§ **TRY IT**:
Please reproduce the following records exactly as they appear.

§ **ENTRIES SUPPLIED**:

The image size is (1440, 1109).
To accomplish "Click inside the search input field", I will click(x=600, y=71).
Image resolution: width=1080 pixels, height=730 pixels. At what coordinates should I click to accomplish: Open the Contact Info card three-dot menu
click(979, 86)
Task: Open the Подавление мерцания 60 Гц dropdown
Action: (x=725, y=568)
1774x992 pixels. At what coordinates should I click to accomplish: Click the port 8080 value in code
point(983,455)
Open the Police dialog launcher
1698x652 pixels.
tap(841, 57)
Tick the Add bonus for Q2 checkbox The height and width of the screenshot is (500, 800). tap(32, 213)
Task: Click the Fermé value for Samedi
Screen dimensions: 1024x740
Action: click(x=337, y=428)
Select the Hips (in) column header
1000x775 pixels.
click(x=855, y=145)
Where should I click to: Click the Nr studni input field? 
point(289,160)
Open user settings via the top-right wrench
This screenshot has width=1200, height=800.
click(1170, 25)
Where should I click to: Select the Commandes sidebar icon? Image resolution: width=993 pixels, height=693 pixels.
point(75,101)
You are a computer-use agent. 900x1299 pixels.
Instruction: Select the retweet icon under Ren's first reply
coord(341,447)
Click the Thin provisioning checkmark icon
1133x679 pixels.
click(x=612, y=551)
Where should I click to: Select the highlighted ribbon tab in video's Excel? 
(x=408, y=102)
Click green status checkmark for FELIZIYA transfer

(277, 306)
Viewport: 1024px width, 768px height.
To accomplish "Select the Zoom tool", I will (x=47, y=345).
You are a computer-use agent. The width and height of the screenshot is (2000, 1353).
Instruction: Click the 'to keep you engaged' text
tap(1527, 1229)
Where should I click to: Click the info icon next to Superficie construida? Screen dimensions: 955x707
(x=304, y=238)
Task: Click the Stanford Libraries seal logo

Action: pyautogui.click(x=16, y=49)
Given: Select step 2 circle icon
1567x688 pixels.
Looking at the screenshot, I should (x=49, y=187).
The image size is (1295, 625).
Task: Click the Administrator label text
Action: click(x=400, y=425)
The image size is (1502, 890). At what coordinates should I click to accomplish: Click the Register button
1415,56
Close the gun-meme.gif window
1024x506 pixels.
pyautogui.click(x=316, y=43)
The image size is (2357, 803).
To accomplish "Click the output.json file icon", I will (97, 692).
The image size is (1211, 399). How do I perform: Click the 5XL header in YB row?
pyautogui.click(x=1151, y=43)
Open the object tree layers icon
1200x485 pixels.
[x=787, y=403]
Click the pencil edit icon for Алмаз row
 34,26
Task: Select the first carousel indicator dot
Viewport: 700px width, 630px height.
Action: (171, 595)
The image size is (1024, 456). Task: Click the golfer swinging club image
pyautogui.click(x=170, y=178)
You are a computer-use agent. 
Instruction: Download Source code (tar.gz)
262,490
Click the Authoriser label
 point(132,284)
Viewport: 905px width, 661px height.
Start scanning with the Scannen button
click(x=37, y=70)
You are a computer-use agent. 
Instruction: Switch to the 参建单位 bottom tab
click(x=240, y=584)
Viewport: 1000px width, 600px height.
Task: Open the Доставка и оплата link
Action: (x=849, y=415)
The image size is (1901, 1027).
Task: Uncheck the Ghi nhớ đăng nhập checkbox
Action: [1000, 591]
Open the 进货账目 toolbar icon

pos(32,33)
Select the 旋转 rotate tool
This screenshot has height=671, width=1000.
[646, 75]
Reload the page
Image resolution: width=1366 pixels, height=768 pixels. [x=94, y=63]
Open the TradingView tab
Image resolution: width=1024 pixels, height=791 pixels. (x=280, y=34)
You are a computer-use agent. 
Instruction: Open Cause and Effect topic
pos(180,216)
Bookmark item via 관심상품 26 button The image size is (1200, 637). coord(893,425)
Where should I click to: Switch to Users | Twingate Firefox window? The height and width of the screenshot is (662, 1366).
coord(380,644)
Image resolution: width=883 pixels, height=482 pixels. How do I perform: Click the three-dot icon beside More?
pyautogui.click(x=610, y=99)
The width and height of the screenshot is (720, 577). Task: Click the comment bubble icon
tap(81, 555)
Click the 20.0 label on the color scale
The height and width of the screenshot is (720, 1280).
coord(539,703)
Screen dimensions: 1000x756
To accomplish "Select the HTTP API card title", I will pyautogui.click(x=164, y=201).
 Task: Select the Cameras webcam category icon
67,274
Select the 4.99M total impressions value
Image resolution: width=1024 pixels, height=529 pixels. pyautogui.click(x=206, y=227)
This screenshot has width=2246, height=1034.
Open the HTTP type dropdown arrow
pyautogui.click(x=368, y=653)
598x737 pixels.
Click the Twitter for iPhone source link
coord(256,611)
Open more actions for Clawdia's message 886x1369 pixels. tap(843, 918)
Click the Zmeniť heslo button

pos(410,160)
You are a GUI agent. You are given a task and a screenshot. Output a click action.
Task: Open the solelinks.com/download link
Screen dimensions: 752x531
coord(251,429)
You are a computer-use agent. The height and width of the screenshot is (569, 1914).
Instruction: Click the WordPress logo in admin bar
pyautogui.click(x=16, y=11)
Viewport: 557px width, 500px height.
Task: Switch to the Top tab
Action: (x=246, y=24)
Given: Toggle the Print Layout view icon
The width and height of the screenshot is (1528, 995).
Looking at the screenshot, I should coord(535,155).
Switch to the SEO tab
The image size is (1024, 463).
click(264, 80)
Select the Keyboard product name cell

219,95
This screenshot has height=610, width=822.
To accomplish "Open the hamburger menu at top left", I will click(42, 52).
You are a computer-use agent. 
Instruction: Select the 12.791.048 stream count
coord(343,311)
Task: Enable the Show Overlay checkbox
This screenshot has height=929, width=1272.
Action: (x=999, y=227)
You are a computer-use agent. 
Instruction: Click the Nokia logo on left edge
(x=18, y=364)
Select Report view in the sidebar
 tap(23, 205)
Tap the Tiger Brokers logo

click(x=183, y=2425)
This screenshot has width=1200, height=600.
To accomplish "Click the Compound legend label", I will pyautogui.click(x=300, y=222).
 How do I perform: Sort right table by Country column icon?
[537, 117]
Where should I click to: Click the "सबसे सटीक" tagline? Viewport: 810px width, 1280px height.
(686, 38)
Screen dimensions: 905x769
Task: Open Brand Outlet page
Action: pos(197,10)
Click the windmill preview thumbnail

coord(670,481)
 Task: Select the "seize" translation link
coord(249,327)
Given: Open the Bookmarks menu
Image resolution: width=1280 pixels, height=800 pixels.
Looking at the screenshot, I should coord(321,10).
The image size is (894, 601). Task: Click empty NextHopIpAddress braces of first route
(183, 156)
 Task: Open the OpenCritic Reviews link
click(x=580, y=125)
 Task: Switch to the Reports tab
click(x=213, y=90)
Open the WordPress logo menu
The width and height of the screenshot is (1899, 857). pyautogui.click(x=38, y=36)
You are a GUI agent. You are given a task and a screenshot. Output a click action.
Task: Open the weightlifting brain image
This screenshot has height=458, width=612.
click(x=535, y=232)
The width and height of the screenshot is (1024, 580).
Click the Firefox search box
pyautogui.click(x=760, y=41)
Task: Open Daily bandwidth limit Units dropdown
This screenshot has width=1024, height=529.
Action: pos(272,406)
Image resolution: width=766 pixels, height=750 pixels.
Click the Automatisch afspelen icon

§ **ANSWER TO THIS TASK**:
The image size is (1440, 1109).
To accomplish "Click inside the search input field", I will click(x=600, y=71).
Image resolution: width=1080 pixels, height=730 pixels. At what coordinates should I click to accomplish: Open the Contact Info card three-dot menu
click(979, 86)
Task: Open the Подавление мерцания 60 Гц dropdown
Action: (x=725, y=568)
1774x992 pixels. At what coordinates should I click to accomplish: Click the port 8080 value in code
point(983,455)
Open the Police dialog launcher
1698x652 pixels.
tap(841, 57)
Tick the Add bonus for Q2 checkbox The height and width of the screenshot is (500, 800). tap(32, 213)
Task: Click the Fermé value for Samedi
Screen dimensions: 1024x740
Action: click(x=337, y=428)
Select the Hips (in) column header
1000x775 pixels.
click(x=855, y=145)
Where should I click to: Click the Nr studni input field? 
point(289,160)
Open user settings via the top-right wrench
This screenshot has width=1200, height=800.
click(1170, 25)
Where should I click to: Select the Commandes sidebar icon? Image resolution: width=993 pixels, height=693 pixels.
point(75,101)
You are a computer-use agent. 900x1299 pixels.
Instruction: Select the retweet icon under Ren's first reply
coord(341,447)
Click the Thin provisioning checkmark icon
1133x679 pixels.
click(x=612, y=551)
Where should I click to: Select the highlighted ribbon tab in video's Excel? 
(x=408, y=102)
Click green status checkmark for FELIZIYA transfer

(277, 306)
Viewport: 1024px width, 768px height.
To accomplish "Select the Zoom tool", I will (x=47, y=345).
You are a computer-use agent. The width and height of the screenshot is (2000, 1353).
Instruction: Click the 'to keep you engaged' text
tap(1527, 1229)
Where should I click to: Click the info icon next to Superficie construida? Screen dimensions: 955x707
(x=304, y=238)
Task: Click the Stanford Libraries seal logo

Action: pyautogui.click(x=16, y=49)
Given: Select step 2 circle icon
1567x688 pixels.
Looking at the screenshot, I should (x=49, y=187).
The image size is (1295, 625).
Task: Click the Administrator label text
Action: click(x=400, y=425)
The image size is (1502, 890). At what coordinates should I click to accomplish: Click the Register button
1415,56
Close the gun-meme.gif window
1024x506 pixels.
pyautogui.click(x=316, y=43)
The image size is (2357, 803).
To accomplish "Click the output.json file icon", I will (97, 692).
The image size is (1211, 399). How do I perform: Click the 5XL header in YB row?
pyautogui.click(x=1151, y=43)
Open the object tree layers icon
1200x485 pixels.
[x=787, y=403]
Click the pencil edit icon for Алмаз row
 34,26
Task: Select the first carousel indicator dot
Viewport: 700px width, 630px height.
Action: (171, 595)
The image size is (1024, 456). Task: Click the golfer swinging club image
pyautogui.click(x=170, y=178)
You are a computer-use agent. 
Instruction: Download Source code (tar.gz)
262,490
Click the Authoriser label
 point(132,284)
Viewport: 905px width, 661px height.
Start scanning with the Scannen button
click(x=37, y=70)
You are a computer-use agent. 
Instruction: Switch to the 参建单位 bottom tab
click(x=240, y=584)
Viewport: 1000px width, 600px height.
Task: Open the Доставка и оплата link
Action: (x=849, y=415)
The image size is (1901, 1027).
Task: Uncheck the Ghi nhớ đăng nhập checkbox
Action: [1000, 591]
Open the 进货账目 toolbar icon

pos(32,33)
Select the 旋转 rotate tool
This screenshot has height=671, width=1000.
[646, 75]
Reload the page
Image resolution: width=1366 pixels, height=768 pixels. [x=94, y=63]
Open the TradingView tab
Image resolution: width=1024 pixels, height=791 pixels. (x=280, y=34)
You are a computer-use agent. 
Instruction: Open Cause and Effect topic
pos(180,216)
Bookmark item via 관심상품 26 button The image size is (1200, 637). coord(893,425)
Where should I click to: Switch to Users | Twingate Firefox window? The height and width of the screenshot is (662, 1366).
coord(380,644)
Image resolution: width=883 pixels, height=482 pixels. How do I perform: Click the three-dot icon beside More?
pyautogui.click(x=610, y=99)
The width and height of the screenshot is (720, 577). Task: Click the comment bubble icon
tap(81, 555)
Click the 20.0 label on the color scale
The height and width of the screenshot is (720, 1280).
coord(539,703)
Screen dimensions: 1000x756
To accomplish "Select the HTTP API card title", I will pyautogui.click(x=164, y=201).
 Task: Select the Cameras webcam category icon
67,274
Select the 4.99M total impressions value
Image resolution: width=1024 pixels, height=529 pixels. pyautogui.click(x=206, y=227)
This screenshot has width=2246, height=1034.
Open the HTTP type dropdown arrow
pyautogui.click(x=368, y=653)
598x737 pixels.
Click the Twitter for iPhone source link
coord(256,611)
Open more actions for Clawdia's message 886x1369 pixels. tap(843, 918)
Click the Zmeniť heslo button

pos(410,160)
You are a GUI agent. You are given a task and a screenshot. Output a click action.
Task: Open the solelinks.com/download link
Screen dimensions: 752x531
coord(251,429)
You are a computer-use agent. The height and width of the screenshot is (569, 1914).
Instruction: Click the WordPress logo in admin bar
pyautogui.click(x=16, y=11)
Viewport: 557px width, 500px height.
Task: Switch to the Top tab
Action: (x=246, y=24)
Given: Toggle the Print Layout view icon
The width and height of the screenshot is (1528, 995).
Looking at the screenshot, I should coord(535,155).
Switch to the SEO tab
The image size is (1024, 463).
click(264, 80)
Select the Keyboard product name cell

219,95
This screenshot has height=610, width=822.
To accomplish "Open the hamburger menu at top left", I will click(42, 52).
You are a computer-use agent. 
Instruction: Select the 12.791.048 stream count
coord(343,311)
Task: Enable the Show Overlay checkbox
This screenshot has height=929, width=1272.
Action: (x=999, y=227)
You are a computer-use agent. 
Instruction: Click the Nokia logo on left edge
(x=18, y=364)
Select Report view in the sidebar
 tap(23, 205)
Tap the Tiger Brokers logo

click(x=183, y=2425)
This screenshot has width=1200, height=600.
To accomplish "Click the Compound legend label", I will pyautogui.click(x=300, y=222).
 How do I perform: Sort right table by Country column icon?
[537, 117]
Where should I click to: Click the "सबसे सटीक" tagline? Viewport: 810px width, 1280px height.
(686, 38)
Screen dimensions: 905x769
Task: Open Brand Outlet page
Action: pos(197,10)
Click the windmill preview thumbnail

coord(670,481)
 Task: Select the "seize" translation link
coord(249,327)
Given: Open the Bookmarks menu
Image resolution: width=1280 pixels, height=800 pixels.
Looking at the screenshot, I should coord(321,10).
The image size is (894, 601). Task: Click empty NextHopIpAddress braces of first route
(183, 156)
 Task: Open the OpenCritic Reviews link
click(x=580, y=125)
 Task: Switch to the Reports tab
click(x=213, y=90)
Open the WordPress logo menu
The width and height of the screenshot is (1899, 857). pyautogui.click(x=38, y=36)
You are a GUI agent. You are given a task and a screenshot. Output a click action.
Task: Open the weightlifting brain image
This screenshot has height=458, width=612.
click(x=535, y=232)
The width and height of the screenshot is (1024, 580).
Click the Firefox search box
pyautogui.click(x=760, y=41)
Task: Open Daily bandwidth limit Units dropdown
This screenshot has width=1024, height=529.
Action: pos(272,406)
Image resolution: width=766 pixels, height=750 pixels.
Click the Automatisch afspelen icon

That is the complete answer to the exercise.